For 10 minutes he spits out questions in incomprehensible Russian, then waves me through. I walk 1,000 yards through the fields, and another half dozen propaganda paintings, to the customs hall, a long, open warehouse with two desks at one end. I hand over my papers and belongings and we soon discover a problem. I have $50 more than I had declared on my arrival. This is serious. I smile dimly and shrug. "A mistake," I say. "Big problem," say both customs officials. Their accents remind me of those Soviet spies who periodically surfaced in The Sweeney.
The $50 are, indeed, a problem. Because I won't leave the cash behind, they won't let me go. For an hour we argue until, after a final harangue - in Uzbek to make absolutely sure I can't understand - I am frog-marched to the door and ordered to leave the country. Which is exactly what I was trying to do in the first place.
Mr Greasy, the darts player, appears from nowhere. "Where are you going?" he asks. I can only gawp at the stupidity of the question. I am three yards from Tajikistan. I take a step forward. A soldier bars the way with his rifle. "What's your problem?" he asks like a drunk outside a chip shop, and then corrects himself: "What's your purpose?" I nod towards the border six feet away, ease his gun to one side and walk past.

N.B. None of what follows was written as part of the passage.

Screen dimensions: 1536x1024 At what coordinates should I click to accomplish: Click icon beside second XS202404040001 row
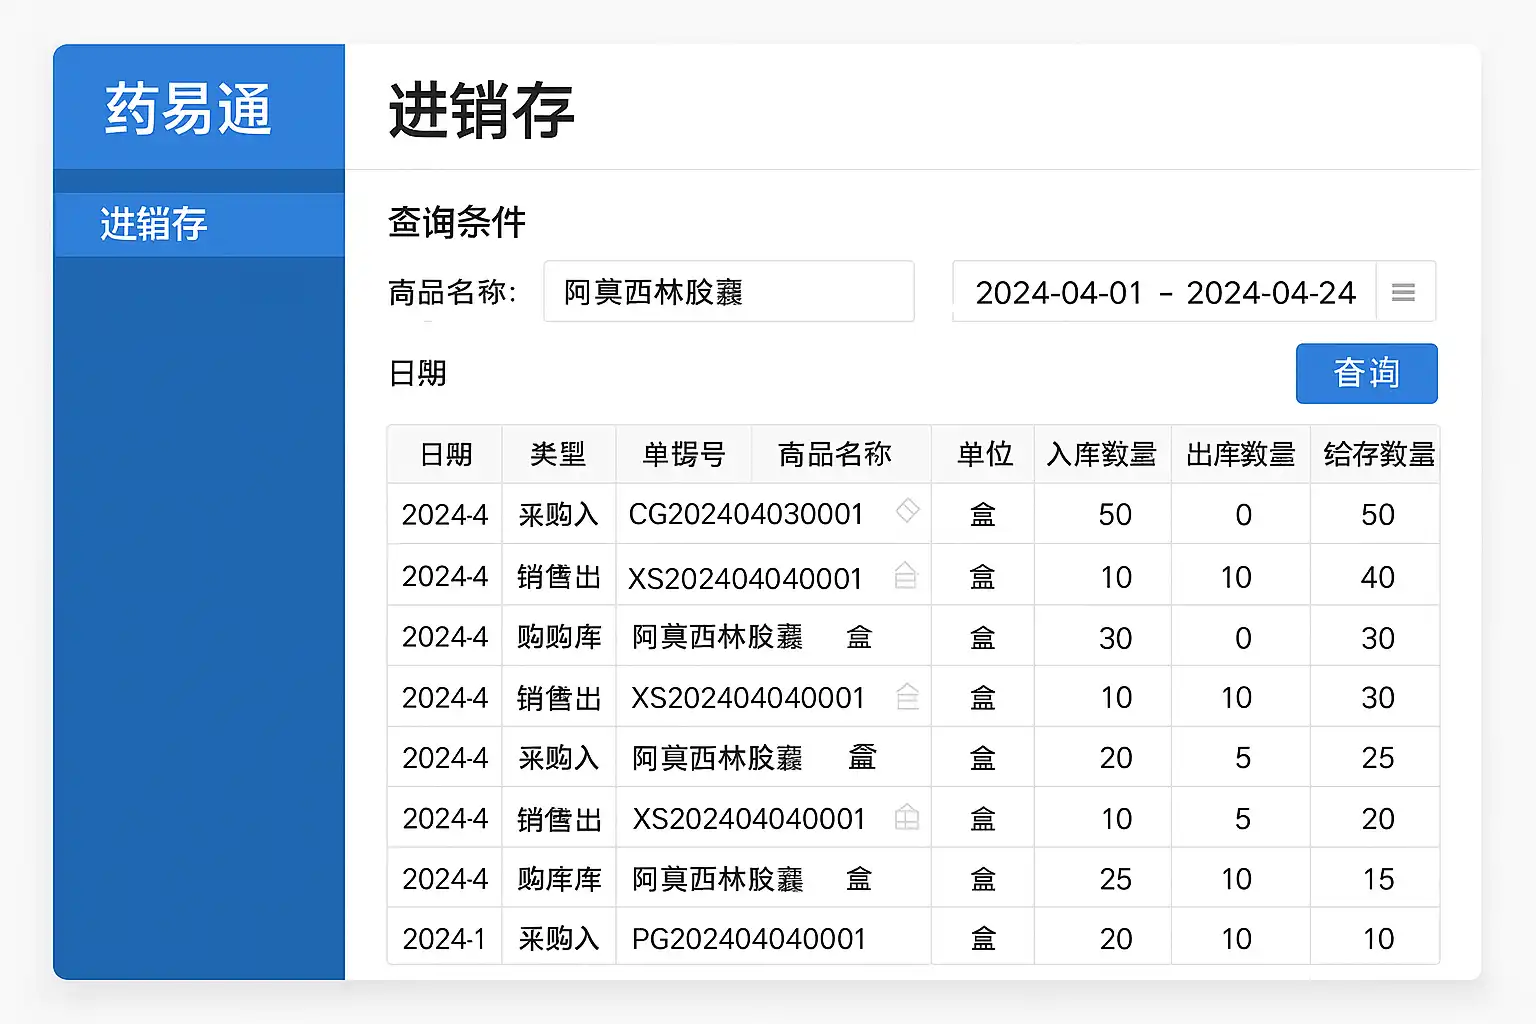[x=907, y=696]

The Tajik border guards, despite the Rambo bandanas, overtight T-shirts and overmuscled torsos, were rather pleasant. A series of bizarre questions ends in friendly back-slapping after they discover I am a West Ham United fan who had studied at Oxford. I just had to pay a $5 "special visa fee" and I was free to go.
I hired a battered Lada taxi in the nearby metropolis of Penzikhent (a bazaar, 50 dilapidated apartment blocks and a statue), bought some salami, four round, flat loaves, some cold beer and a big bag of cherries.

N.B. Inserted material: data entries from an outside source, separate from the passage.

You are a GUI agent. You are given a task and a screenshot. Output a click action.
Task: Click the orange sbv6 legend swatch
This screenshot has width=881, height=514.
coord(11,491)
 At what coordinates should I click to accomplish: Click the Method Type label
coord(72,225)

Within an hour we were climbing through the foothills of the Pamir mountains. Silty brown rivers rushed through deep gorges. The trees clustered thick and black in the sun beneath the snowfields. The road dissolved into potholes.

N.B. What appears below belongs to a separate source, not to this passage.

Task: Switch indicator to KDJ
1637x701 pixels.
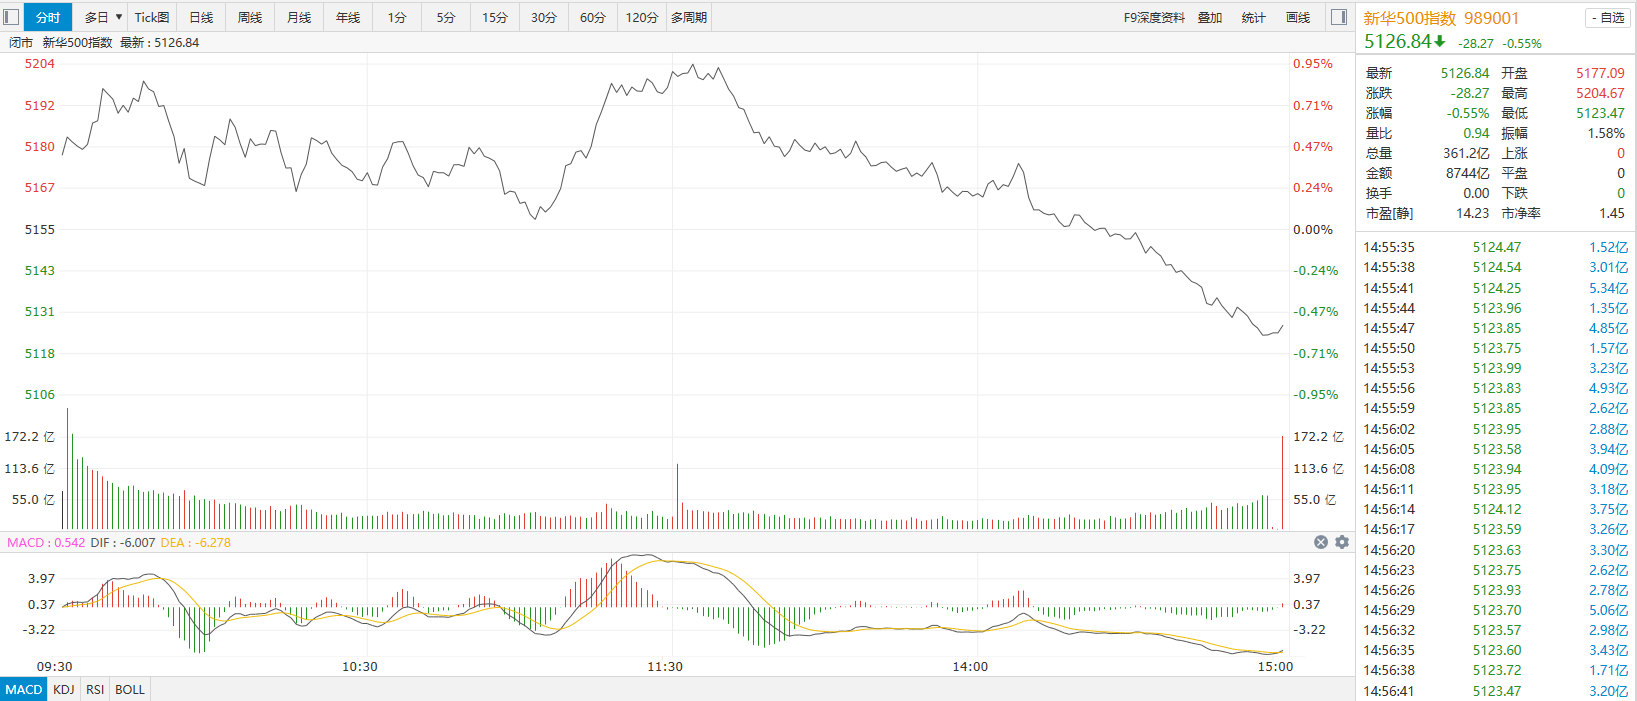Action: point(64,689)
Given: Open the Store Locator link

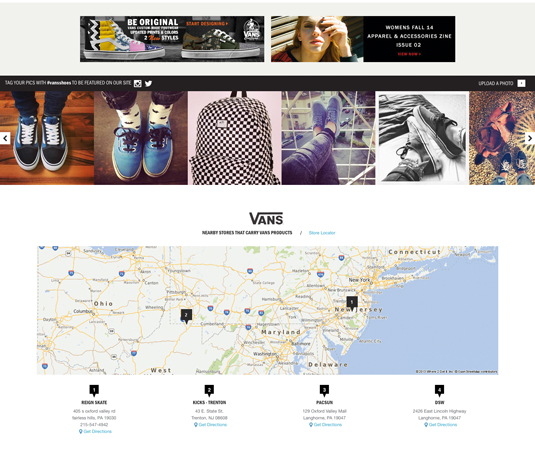Looking at the screenshot, I should pyautogui.click(x=322, y=233).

Then, as the Uzbek Sweeney extras would say, we faced a "Beeg Prroblyem". The road was barred by a makeshift swing-gate and a small group of large men. They wore dirty combats and carried guns. They were either police or men loyal to one of the independent commanders who control much of Tajikistan. One opened the door and beckoned me out with the muzzle of his Kalashnikov. They demanded my passport and then ransomed it for note after note of Tajik roubles, to be laid among the tea cups and stale bread on a table in the shade. Every time I paused, the guns swung towards me. When we reached 800 roubles I handed them a pen and suggested they name their price. Illiterate, but too proud to admit it, their commander wrote down 1,000R - about 70 pence.
A few miles on, the same thing happened. A little more money changed hands. The scene was a little uglier and the threats a little sharper. Then a third checkpoint, in the pathetically poor village of Anzhob. The same bullying sneers. The same demands. The same bewildered smiles in response. I am just a journalist travelling to meet your president, I lied, and all my documents are in order. I offered our bag of cherries round. I had hidden my $3,000 in my shoes. Between my knees were cameras worth pounds 3,000. Very deliberately the biggest, ugliest soldier took my bag of cherries, ate one, spat the pip into my lap and waved us through.
They must have felt they had missed an opportunity. As we chugged away, half a dozen soldiers piled into an old Volga saloon and set off in pursuit. There followed a farcical car chase - at 15mph, in 20-year- old vehicles, up a mountain road little better than a broad goat track. After 10 minutes, the Volga broke down and, the last we saw of it, stones were wedged under the wheels and the bonnet was up. Two hours later we were in Dushanbe.